Description of the task — The required output is an exact restatement of the lines, starting with the one that contains "Select the 进度 chip" and finishing with the last line of the listing. It contains no pictures.

Records to process Start Marker

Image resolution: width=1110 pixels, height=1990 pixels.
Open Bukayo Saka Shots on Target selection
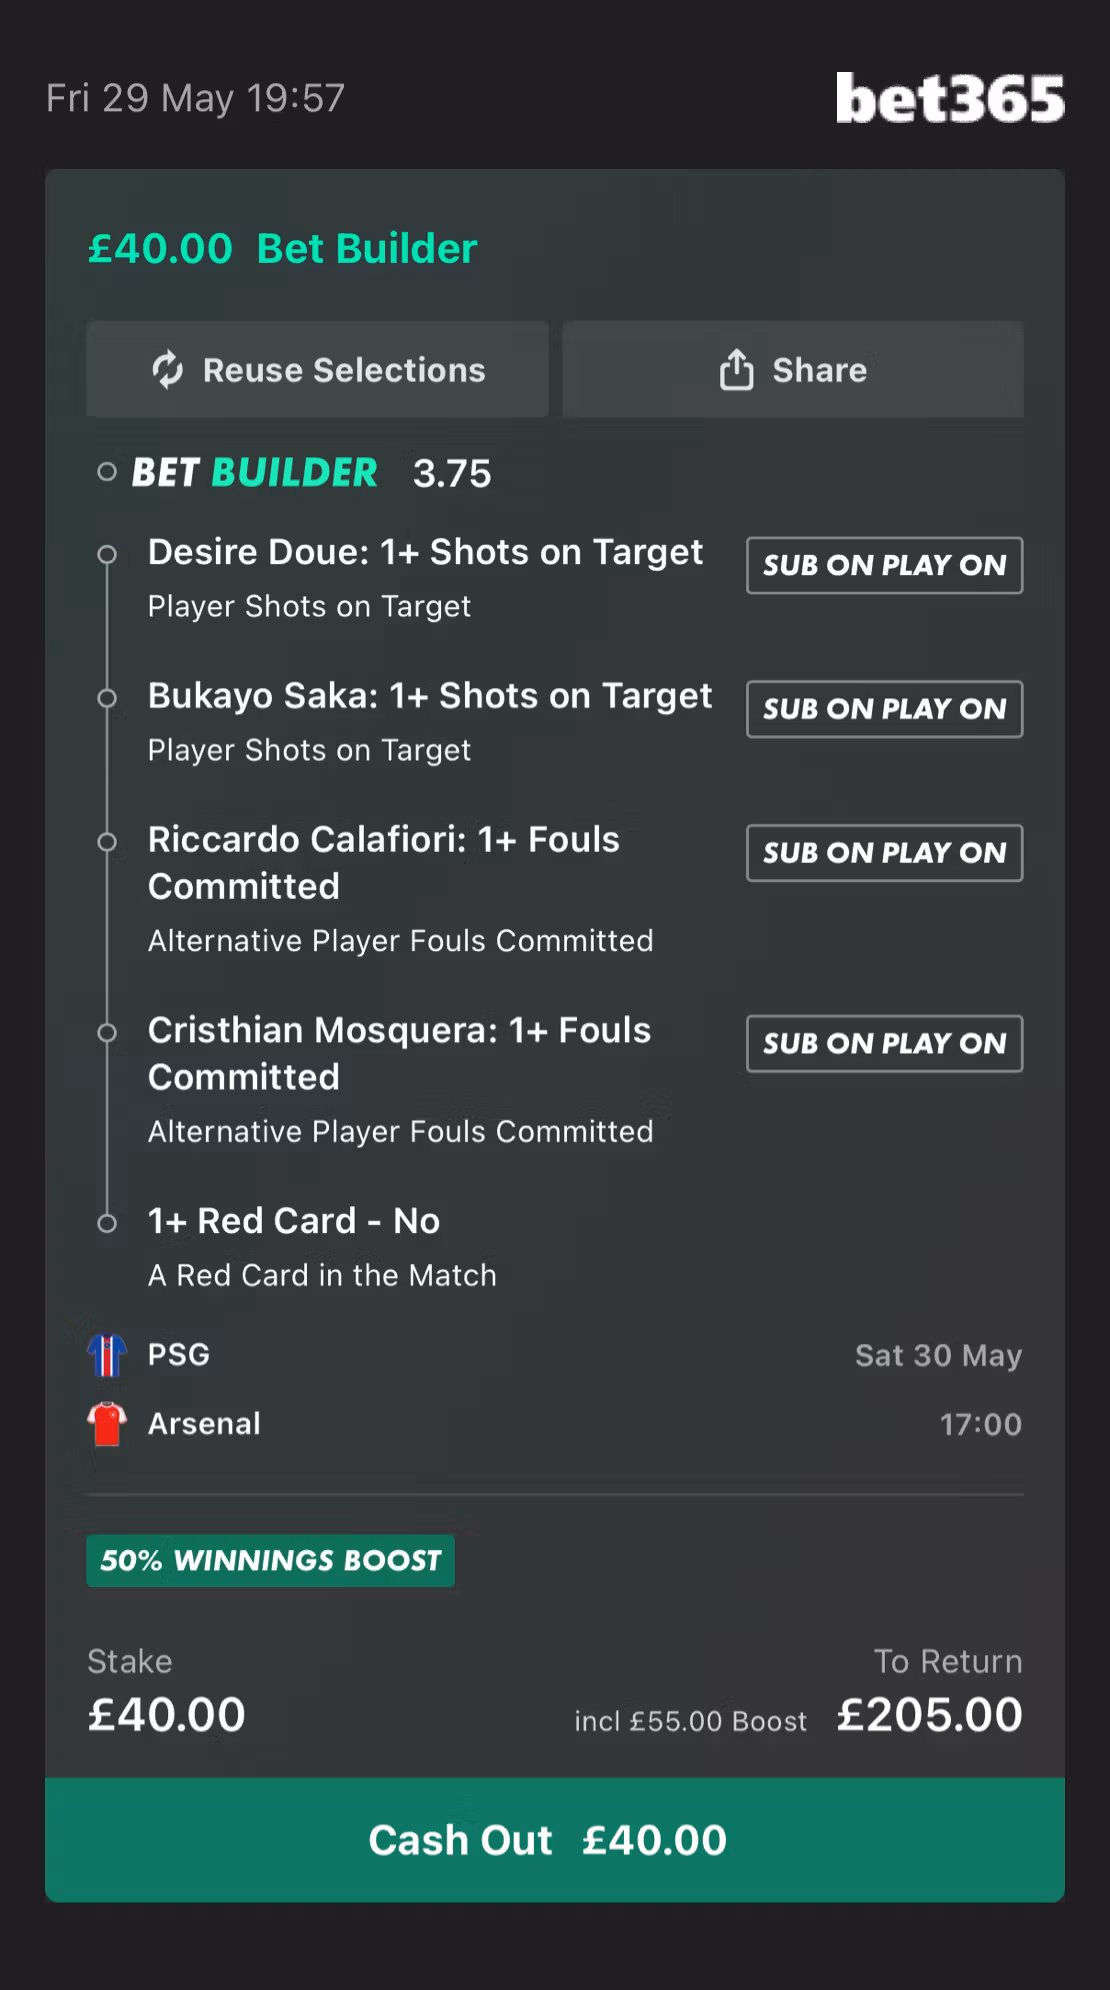(x=430, y=720)
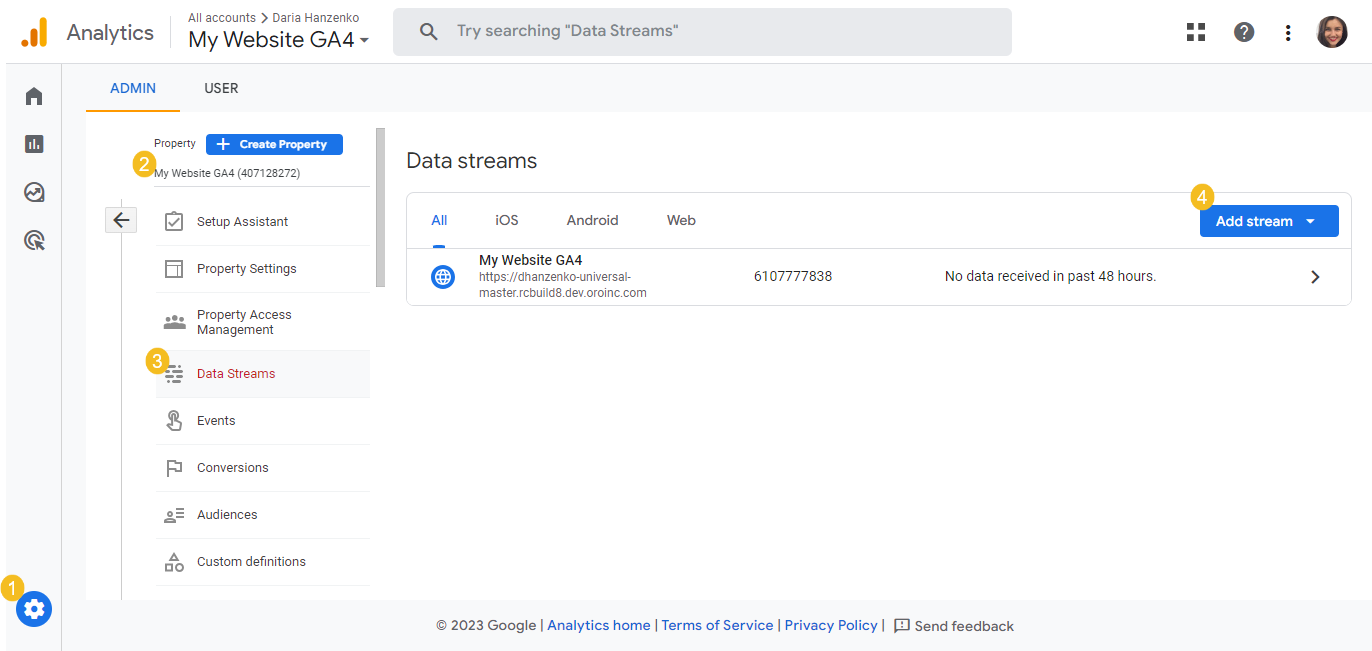Viewport: 1372px width, 651px height.
Task: Open Reports bar chart icon
Action: [x=34, y=144]
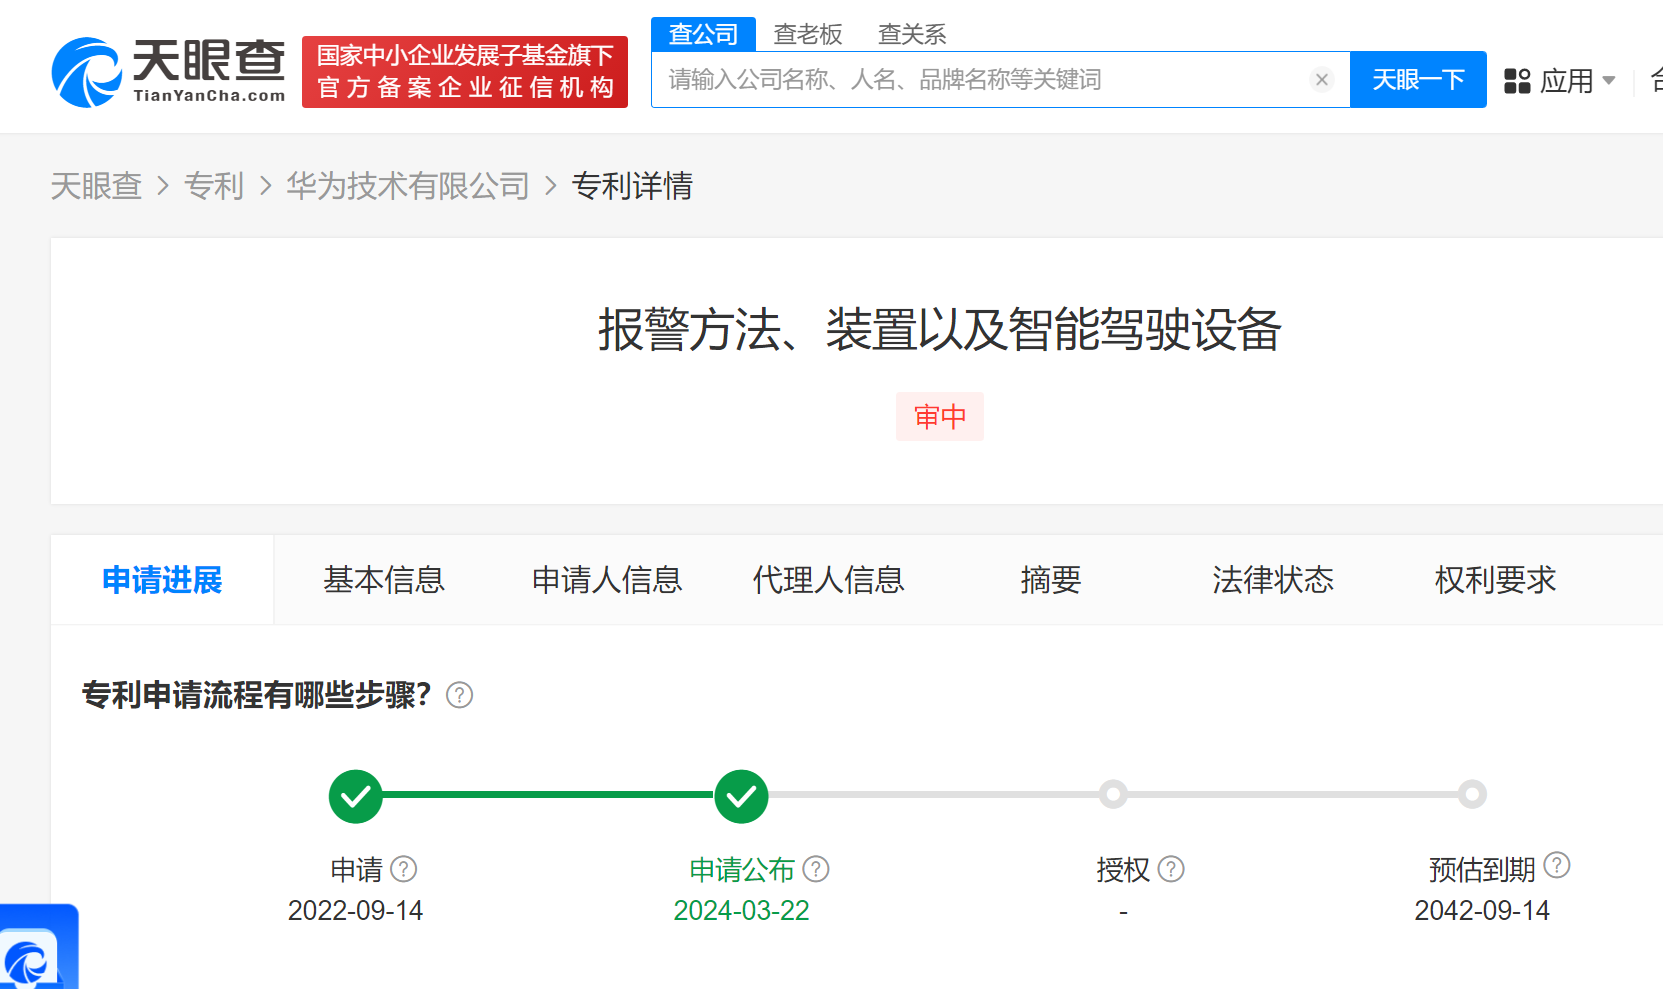
Task: Clear the search box with the X icon
Action: tap(1321, 80)
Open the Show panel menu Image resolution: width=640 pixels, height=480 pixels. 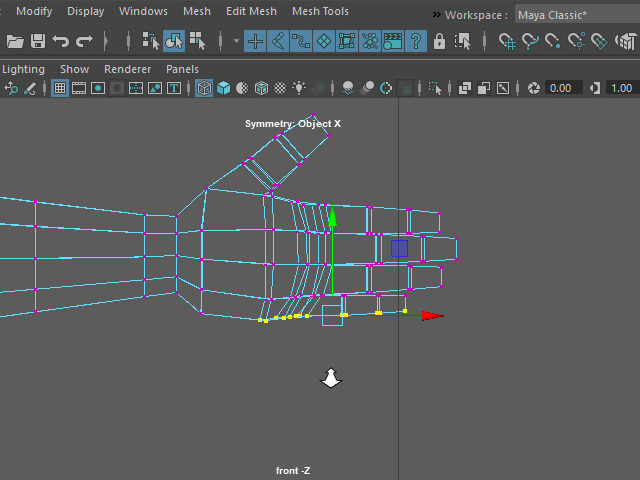coord(74,69)
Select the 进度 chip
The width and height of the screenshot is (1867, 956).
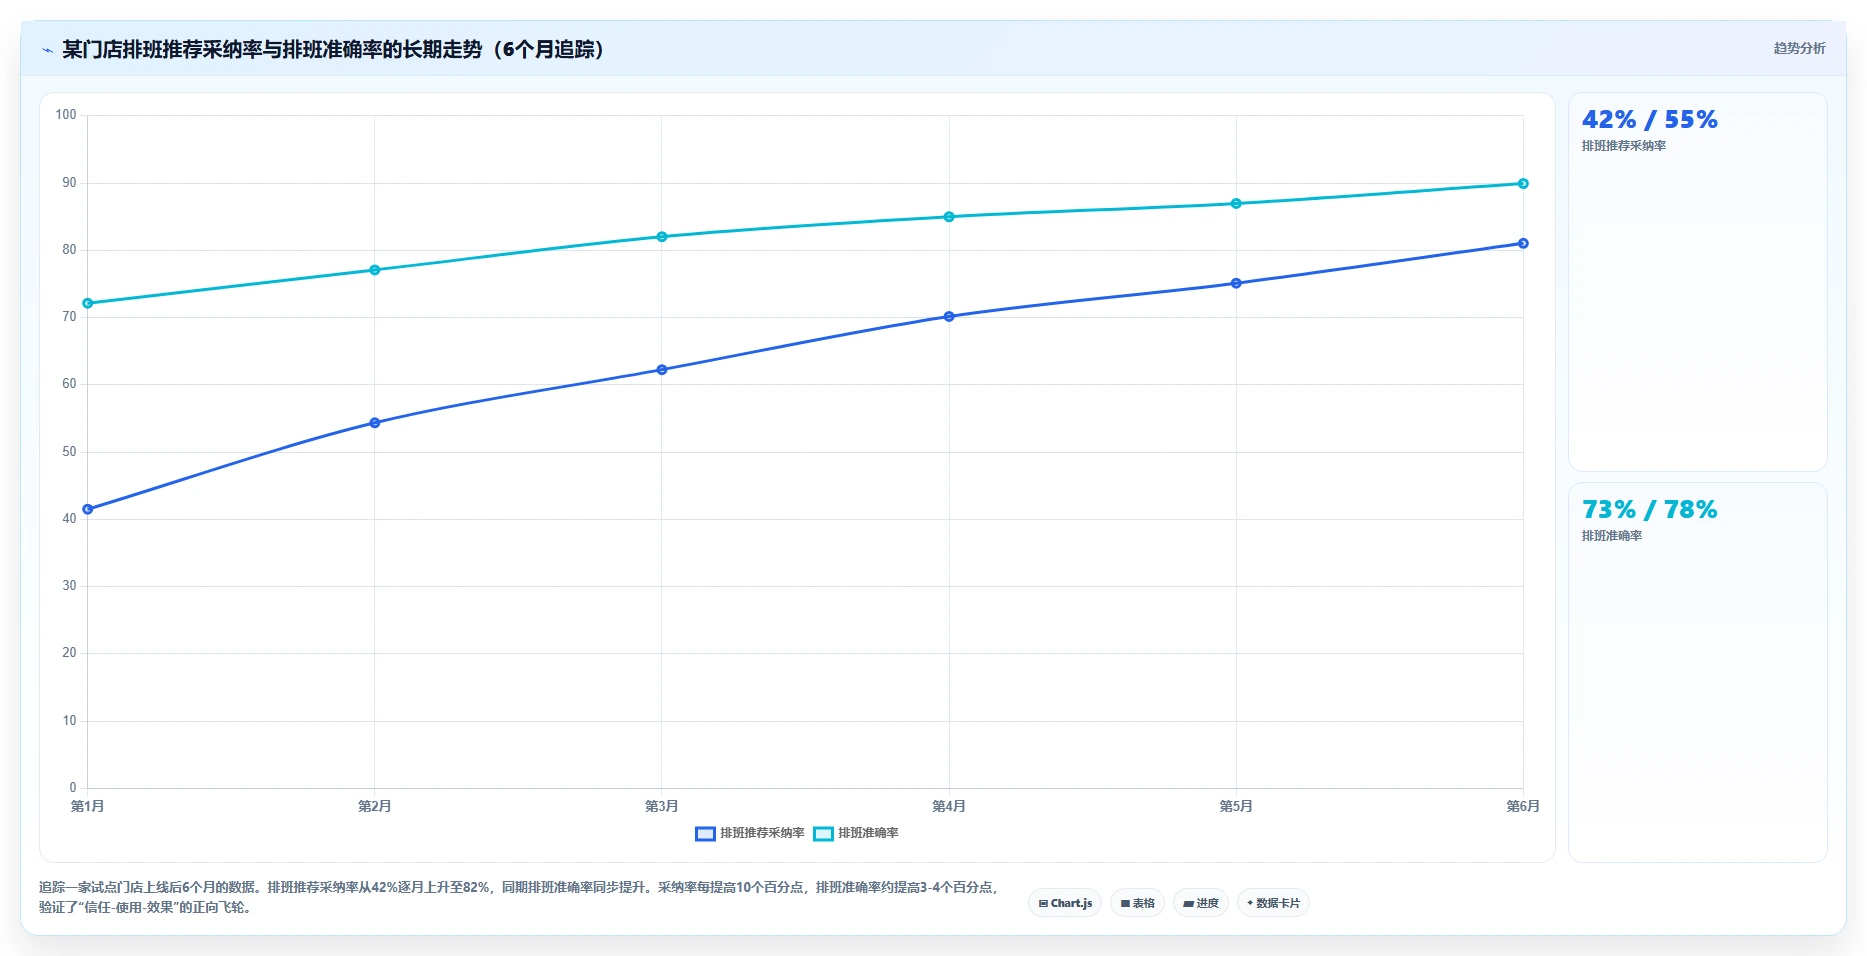click(1200, 903)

Records to process End Marker

Answer space —
Select the 进度 chip
The width and height of the screenshot is (1867, 956).
click(1200, 903)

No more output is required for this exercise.